— QUELLE —
Natürlich haben Unternehmen heutzutage einen ''Innovationsprozess''. Gerne mit Phasen und Gates, teilweise auch ''Open'', betreiben ''Design Thinking'', ''Agile'' oder andere ''moderne'' Methoden. Aber sind alle diese Unternehmen wirklich innovativ, sprich schaffen sie es, die angestammten Pfade zu verlassen? Nicht nur ihre bestehenden Produkte und Prozesse inkrementell weiterzuentwicklen?

Ich bezweifle es.

Denn was benötigt wird, sind nicht nur ''moderne'' Methoden und die reine Existenz eines Innovationsprozesses. Dies alleine hat noch nie jemanden zum Innovationsführer gemacht, auch wenn es gerne so verkauft wird. Was zum Erfolg führen kann, ist erstmal viel grundlegender. Dazu gehören folgende Rahmenbedingungen:

  • Handlungsspielraum für Mitarbeiter:
    Innovationen benötigen Kreativität. Die Dinge weiter oder anders denken zu können, als sie heute sind. Wie kann man dies ernsthaft von einem Mitarbeiter erwarten, dessen primäre Aufgaben im Unternehmen es sind, Prozesse zu befolgen und seine Sorgfaltspflicht wahrzunehmen? Der darauf konditioniert wurde, Dienst nach Vorschrift zu machen? Genau. Geht nicht. Deshalb gilt der massvolle Einsatz von sämtlichen Werkzeugen der Steuerung und Kontrolle. Denn diese unterwandern systematisch die Kreativität und Urteilsfähigkeit der Mitarbeitenden.
  • Zeit:
    Wer innovativ sein will, benötigt Zeit. Und damit meine ich nicht die 10 Minuten zwischen zwei Meetings. Zeit an Dingen arbeiten zu können, für die man sich nicht rechtfertigen muss. Schlanke Abläufe und eine massvolle ,,gut-genug-Einstellung" sind Voraussetzungen dafür. Ansonsten hat auch der effizienteste Mitarbeiter keine Zeit, sich Gedanken über die Zukunft zu machen.

— BEREITGESTELLTE DATEN —
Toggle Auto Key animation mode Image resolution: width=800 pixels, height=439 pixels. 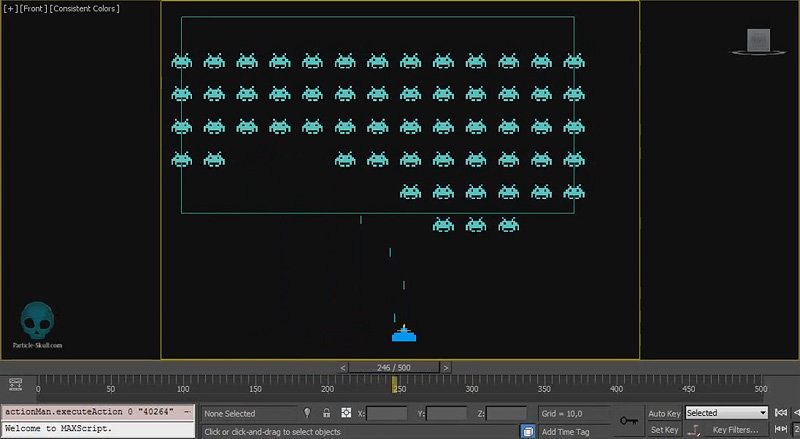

— AUFGABE —
Gib aus dem Text über Innovation in Unternehmen die Stelle wörtlich wieder, die mit den Worten „Denn was benötigt“ beginnt und nach „Urteilsfähigkeit der Mitarbeitenden.“ endet.

— ANTWORT —
Denn was benötigt wird, sind nicht nur ''moderne'' Methoden und die reine Existenz eines Innovationsprozesses. Dies alleine hat noch nie jemanden zum Innovationsführer gemacht, auch wenn es gerne so verkauft wird. Was zum Erfolg führen kann, ist erstmal viel grundlegender. Dazu gehören folgende Rahmenbedingungen:

  • Handlungsspielraum für Mitarbeiter:
    Innovationen benötigen Kreativität. Die Dinge weiter oder anders denken zu können, als sie heute sind. Wie kann man dies ernsthaft von einem Mitarbeiter erwarten, dessen primäre Aufgaben im Unternehmen es sind, Prozesse zu befolgen und seine Sorgfaltspflicht wahrzunehmen? Der darauf konditioniert wurde, Dienst nach Vorschrift zu machen? Genau. Geht nicht. Deshalb gilt der massvolle Einsatz von sämtlichen Werkzeugen der Steuerung und Kontrolle. Denn diese unterwandern systematisch die Kreativität und Urteilsfähigkeit der Mitarbeitenden.